The answer must consist solely of the lines from the line with "You are a GUI" to the end of the data below, transcribed exactly and with no pictures.

━━ DATA FOR THIS TASK

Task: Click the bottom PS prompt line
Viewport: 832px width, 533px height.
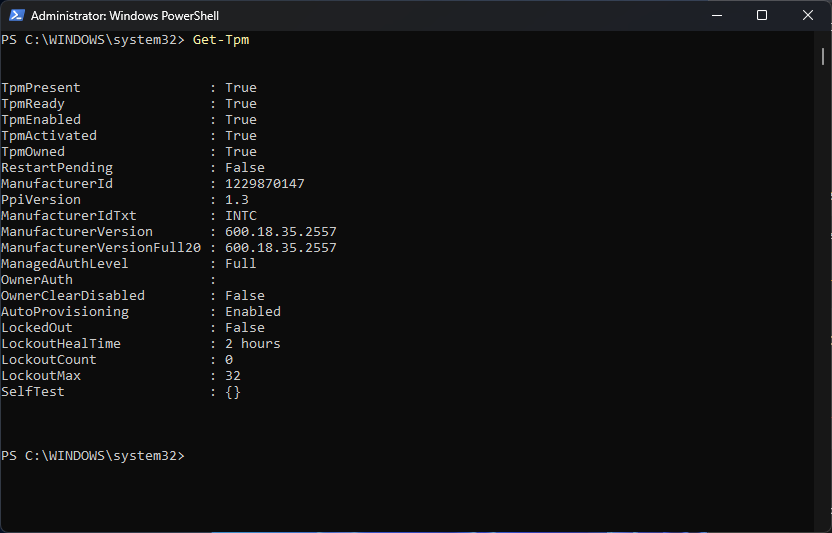Action: coord(93,456)
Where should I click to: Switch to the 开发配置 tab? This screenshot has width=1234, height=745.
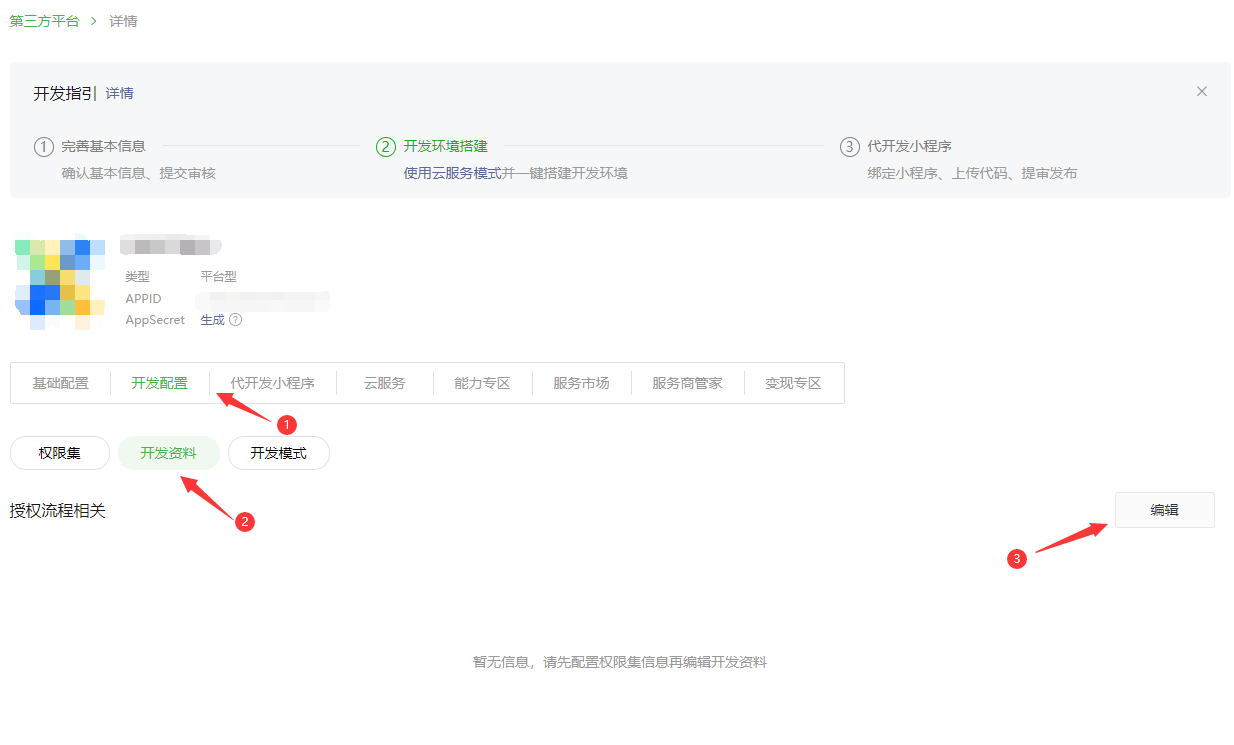point(159,383)
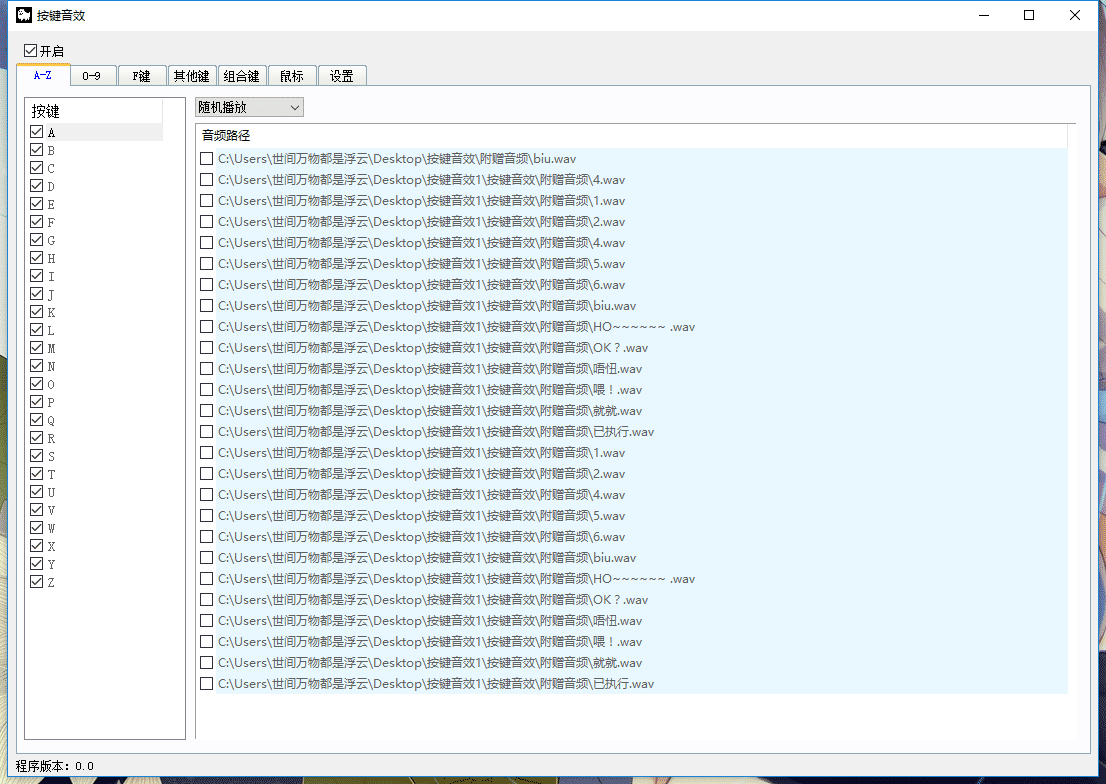Uncheck the key M checkbox

(x=37, y=348)
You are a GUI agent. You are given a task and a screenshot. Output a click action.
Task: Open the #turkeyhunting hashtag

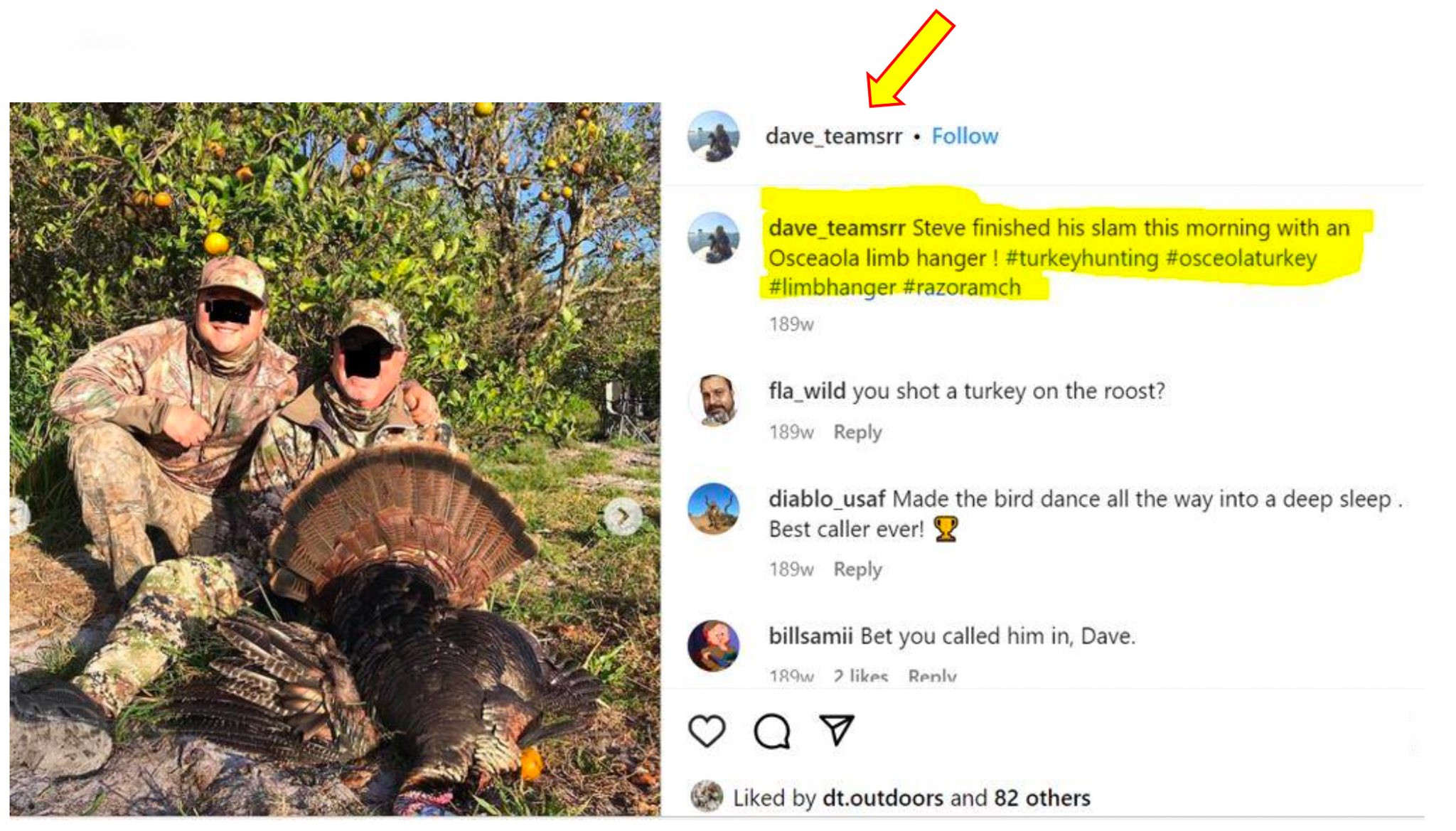[x=1081, y=258]
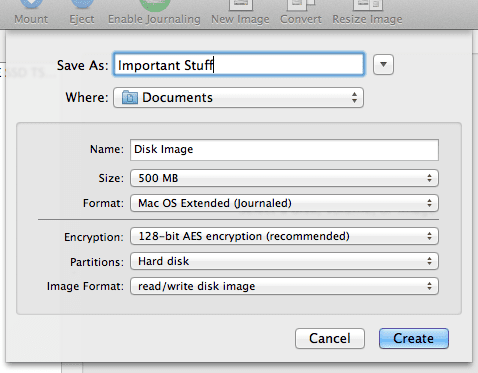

━━━━

▸ PROBLEM SOLUTION:
You are a GUI agent. You are given a task and a screenshot. Output a click action.
Task: Open the #turkeyhunting hashtag

[x=1081, y=258]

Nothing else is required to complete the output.